SET EXERCISE A - Translate this sentence from the dissent excerpt below into Spanish: "What is now before this Court is an appeal from a judgment interpreting Article 4, § 59 of our Constitution."
SET EXERCISE B - In the dissent excerpt below, which court entered the declaratory judgment that the writer would affirm?
SET EXERCISE C - Write out the passage of the dissent excerpt below, starting with "Id. at 338-39" and going on through "496 (Iowa 1996).", replacing "branches" with "departments" each time it appears.

╭─ PAGE EXCERPT

Id. at 338-39 (citations omitted)(emphasis added). I believe the above quoted language from Dye implicitly overrules the language relied upon by the majority cited from the earlier Ex parte Wren, 63 Miss. 512 (1886) and Hunt v. Wright, 70 Miss. 298, 11 So. 608 (1892). One must not view this perspective as a failed exercise in judicial restraint, because to do so would be to embrace an imbalance between the judicial and legislative branches inconsistent with the checks and balances principle necessary among co-equal branches of government. Des Moines Register and Tribune Co. v. Dwyer, 542 N.W.2d 491, 496 (Iowa 1996).
¶ 29. While it is the prerogative of the Legislature to devise, interpret, and enforce its own procedural rules, the judiciary cannot sit idly by and allow the Legislature to act in accordance with those procedural rules when they violate constitutionally protected rights. To do so would be tantamount to sanctioning the constitutional violations simply because they are committed within the walls of the state capitol, a structure founded upon the principle of providing equal protection under the law to all citizens.
¶ 30. I would affirm the declaratory judgment entered by the chancery court that the point of adoption of a conference report is a point of final passage of a bill such that the constitutional prescription that a member has a right to have the bill read applies.
¶ 31. In its present posture, this case is not about whether the chancery court should interfere with the operation of the Legislature through the grant of injunctive relief. Nor does it involve a declaration that a bill duly passed is unenforceable because of the failure of the Legislature to adhere to one of the prescribed rules of procedure imposed upon it by our Constitution. What is now before this Court is an appeal from a judgment interpreting Article 4, § 59 of our Constitution. In my view, the chancery court had jurisdiction to make that interpretation, and its declaration was correct. Therefore, I respectfully dissent.

╰─
╭─ DATA SUPPLIED

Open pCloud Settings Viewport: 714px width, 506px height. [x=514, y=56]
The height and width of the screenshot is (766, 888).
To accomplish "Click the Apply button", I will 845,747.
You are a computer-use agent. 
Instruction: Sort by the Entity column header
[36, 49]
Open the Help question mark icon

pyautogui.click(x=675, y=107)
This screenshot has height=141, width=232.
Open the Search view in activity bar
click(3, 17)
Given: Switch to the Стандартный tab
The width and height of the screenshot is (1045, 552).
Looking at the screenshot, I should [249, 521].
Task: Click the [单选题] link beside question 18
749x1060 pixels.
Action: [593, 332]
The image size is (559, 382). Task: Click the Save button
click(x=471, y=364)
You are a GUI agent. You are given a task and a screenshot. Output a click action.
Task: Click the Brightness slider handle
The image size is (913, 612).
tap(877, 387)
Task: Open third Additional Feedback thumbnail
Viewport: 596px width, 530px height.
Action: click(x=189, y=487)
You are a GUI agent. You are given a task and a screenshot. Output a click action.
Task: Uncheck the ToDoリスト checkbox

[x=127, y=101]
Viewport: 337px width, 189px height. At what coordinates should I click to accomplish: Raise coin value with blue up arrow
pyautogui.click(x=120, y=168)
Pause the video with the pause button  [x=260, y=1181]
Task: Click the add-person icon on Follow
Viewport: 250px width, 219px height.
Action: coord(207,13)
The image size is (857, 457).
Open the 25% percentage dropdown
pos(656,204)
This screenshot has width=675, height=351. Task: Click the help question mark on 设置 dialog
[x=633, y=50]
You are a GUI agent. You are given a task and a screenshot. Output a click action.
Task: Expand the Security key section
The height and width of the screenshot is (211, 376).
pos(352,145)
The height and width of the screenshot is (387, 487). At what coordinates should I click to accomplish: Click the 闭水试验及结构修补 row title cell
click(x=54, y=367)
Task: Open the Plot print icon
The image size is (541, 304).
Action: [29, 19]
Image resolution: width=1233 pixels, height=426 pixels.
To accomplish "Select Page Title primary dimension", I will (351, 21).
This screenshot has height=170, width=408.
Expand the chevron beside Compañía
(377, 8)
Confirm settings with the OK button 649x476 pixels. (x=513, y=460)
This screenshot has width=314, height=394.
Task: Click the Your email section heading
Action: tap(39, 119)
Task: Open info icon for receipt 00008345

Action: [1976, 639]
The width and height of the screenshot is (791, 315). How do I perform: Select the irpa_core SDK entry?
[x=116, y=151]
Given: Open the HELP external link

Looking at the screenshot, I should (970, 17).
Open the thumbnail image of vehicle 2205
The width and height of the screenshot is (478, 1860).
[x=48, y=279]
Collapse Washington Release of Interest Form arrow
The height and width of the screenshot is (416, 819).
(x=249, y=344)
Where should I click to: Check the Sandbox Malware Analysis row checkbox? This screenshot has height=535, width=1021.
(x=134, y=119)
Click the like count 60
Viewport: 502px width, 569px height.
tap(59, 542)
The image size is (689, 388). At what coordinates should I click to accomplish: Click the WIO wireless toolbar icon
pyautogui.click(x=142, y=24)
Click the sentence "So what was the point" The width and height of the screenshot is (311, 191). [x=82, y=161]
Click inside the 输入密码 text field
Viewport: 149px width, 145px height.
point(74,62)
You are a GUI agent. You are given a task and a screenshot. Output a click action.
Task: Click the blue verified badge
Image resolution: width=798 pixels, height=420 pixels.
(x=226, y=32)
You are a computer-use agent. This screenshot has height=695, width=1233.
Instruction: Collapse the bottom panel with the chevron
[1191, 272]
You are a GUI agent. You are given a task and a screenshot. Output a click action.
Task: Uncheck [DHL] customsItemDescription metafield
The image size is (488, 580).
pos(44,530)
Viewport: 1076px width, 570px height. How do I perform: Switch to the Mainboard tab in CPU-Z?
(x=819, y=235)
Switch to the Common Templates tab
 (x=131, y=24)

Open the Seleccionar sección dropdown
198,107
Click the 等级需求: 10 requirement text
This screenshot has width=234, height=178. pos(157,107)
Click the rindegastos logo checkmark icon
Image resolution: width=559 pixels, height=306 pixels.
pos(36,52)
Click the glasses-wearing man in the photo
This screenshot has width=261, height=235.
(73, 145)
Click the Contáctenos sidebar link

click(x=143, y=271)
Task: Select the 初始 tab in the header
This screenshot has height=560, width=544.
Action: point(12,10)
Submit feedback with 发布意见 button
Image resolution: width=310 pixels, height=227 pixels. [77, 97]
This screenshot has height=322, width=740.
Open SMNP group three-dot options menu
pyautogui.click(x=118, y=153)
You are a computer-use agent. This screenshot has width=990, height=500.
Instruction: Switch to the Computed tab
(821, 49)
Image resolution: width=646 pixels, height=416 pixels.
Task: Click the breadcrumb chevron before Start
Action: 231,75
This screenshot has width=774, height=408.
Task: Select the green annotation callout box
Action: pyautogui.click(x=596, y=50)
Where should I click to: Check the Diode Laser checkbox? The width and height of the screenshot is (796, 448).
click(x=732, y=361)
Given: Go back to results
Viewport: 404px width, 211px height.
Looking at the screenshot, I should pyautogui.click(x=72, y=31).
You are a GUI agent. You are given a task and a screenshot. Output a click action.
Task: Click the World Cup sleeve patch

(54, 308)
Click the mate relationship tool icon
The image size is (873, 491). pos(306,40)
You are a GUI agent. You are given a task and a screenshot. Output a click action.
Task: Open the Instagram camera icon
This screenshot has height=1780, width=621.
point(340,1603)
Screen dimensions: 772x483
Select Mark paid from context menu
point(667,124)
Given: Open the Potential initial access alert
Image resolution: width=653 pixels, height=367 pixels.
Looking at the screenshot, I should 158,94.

╰─

COMPLETE ANSWER A - Lo que ahora tiene ante sí este Tribunal es una apelación contra una sentencia que interpreta el Artículo 4, § 59 de nuestra Constitución.

COMPLETE ANSWER B - The chancery court.

COMPLETE ANSWER C -
Id. at 338-39 (citations omitted)(emphasis added). I believe the above quoted language from Dye implicitly overrules the language relied upon by the majority cited from the earlier Ex parte Wren, 63 Miss. 512 (1886) and Hunt v. Wright, 70 Miss. 298, 11 So. 608 (1892). One must not view this perspective as a failed exercise in judicial restraint, because to do so would be to embrace an imbalance between the judicial and legislative departments inconsistent with the checks and balances principle necessary among co-equal departments of government. Des Moines Register and Tribune Co. v. Dwyer, 542 N.W.2d 491, 496 (Iowa 1996).